**Assigned task:** Return exactly the span of lines in the following data that opens with the line containing "The height and width of the screenshot is (178, 310)." and closes with the line containing "Task: Switch to the Esquisse tab". Include nothing else.

──────── Records provided

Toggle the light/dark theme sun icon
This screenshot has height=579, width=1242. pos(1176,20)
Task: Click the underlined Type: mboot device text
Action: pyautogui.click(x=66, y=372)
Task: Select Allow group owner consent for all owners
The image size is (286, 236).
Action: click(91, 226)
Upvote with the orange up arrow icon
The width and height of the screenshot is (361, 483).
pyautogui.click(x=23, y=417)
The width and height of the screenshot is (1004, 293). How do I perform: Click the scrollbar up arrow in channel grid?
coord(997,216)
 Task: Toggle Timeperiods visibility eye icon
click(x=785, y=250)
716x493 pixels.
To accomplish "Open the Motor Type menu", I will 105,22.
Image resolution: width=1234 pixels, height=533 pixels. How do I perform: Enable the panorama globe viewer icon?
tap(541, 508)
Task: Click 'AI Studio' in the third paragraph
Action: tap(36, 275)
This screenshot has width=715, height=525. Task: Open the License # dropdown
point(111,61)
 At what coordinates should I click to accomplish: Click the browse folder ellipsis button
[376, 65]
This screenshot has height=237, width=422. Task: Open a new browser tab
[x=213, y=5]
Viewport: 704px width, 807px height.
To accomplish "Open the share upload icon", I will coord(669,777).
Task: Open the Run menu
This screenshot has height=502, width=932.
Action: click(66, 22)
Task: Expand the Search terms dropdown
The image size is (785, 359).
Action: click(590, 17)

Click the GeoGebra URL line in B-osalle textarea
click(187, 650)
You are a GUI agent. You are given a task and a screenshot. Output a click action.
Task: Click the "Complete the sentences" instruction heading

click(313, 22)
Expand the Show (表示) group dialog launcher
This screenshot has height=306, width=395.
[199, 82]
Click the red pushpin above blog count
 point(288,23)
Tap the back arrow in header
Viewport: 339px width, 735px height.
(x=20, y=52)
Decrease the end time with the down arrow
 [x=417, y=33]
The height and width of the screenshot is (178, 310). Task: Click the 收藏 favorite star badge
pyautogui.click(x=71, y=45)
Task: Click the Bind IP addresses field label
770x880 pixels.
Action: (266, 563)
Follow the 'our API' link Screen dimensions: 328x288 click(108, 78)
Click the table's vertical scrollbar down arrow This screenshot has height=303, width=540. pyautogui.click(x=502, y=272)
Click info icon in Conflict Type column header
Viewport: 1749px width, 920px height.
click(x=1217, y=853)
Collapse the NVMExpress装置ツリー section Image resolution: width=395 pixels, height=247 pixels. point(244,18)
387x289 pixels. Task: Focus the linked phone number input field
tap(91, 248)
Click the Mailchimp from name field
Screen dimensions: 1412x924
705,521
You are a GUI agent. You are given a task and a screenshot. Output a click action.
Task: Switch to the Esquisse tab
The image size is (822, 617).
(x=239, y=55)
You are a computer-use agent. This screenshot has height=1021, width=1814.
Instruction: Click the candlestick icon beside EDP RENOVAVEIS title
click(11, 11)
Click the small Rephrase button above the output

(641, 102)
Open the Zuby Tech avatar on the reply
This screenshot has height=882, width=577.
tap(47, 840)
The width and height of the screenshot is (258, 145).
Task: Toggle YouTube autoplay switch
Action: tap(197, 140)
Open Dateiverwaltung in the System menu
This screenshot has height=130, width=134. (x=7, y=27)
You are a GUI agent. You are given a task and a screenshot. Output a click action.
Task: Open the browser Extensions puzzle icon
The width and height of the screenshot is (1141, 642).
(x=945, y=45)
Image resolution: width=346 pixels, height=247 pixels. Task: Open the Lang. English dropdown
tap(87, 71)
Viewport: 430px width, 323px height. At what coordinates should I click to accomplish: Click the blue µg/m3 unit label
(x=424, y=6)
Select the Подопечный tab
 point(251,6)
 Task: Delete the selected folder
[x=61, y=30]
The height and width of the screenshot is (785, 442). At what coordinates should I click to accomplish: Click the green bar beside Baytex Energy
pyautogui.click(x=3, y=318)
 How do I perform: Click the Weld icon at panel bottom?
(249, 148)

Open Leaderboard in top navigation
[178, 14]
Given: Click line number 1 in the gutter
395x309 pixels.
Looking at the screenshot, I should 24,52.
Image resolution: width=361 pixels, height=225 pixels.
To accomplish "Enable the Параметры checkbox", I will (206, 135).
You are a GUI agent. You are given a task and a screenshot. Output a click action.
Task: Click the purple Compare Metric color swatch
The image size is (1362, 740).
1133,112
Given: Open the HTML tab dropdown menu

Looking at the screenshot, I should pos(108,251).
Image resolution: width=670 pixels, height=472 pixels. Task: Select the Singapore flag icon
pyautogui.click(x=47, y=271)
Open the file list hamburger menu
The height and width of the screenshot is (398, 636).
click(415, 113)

────────────────

**Solution:**
The height and width of the screenshot is (178, 310). Task: Click the 收藏 favorite star badge
pyautogui.click(x=71, y=45)
Task: Click the Bind IP addresses field label
770x880 pixels.
Action: (266, 563)
Follow the 'our API' link Screen dimensions: 328x288 click(108, 78)
Click the table's vertical scrollbar down arrow This screenshot has height=303, width=540. pyautogui.click(x=502, y=272)
Click info icon in Conflict Type column header
Viewport: 1749px width, 920px height.
click(x=1217, y=853)
Collapse the NVMExpress装置ツリー section Image resolution: width=395 pixels, height=247 pixels. point(244,18)
387x289 pixels. Task: Focus the linked phone number input field
tap(91, 248)
Click the Mailchimp from name field
Screen dimensions: 1412x924
705,521
You are a GUI agent. You are given a task and a screenshot. Output a click action.
Task: Switch to the Esquisse tab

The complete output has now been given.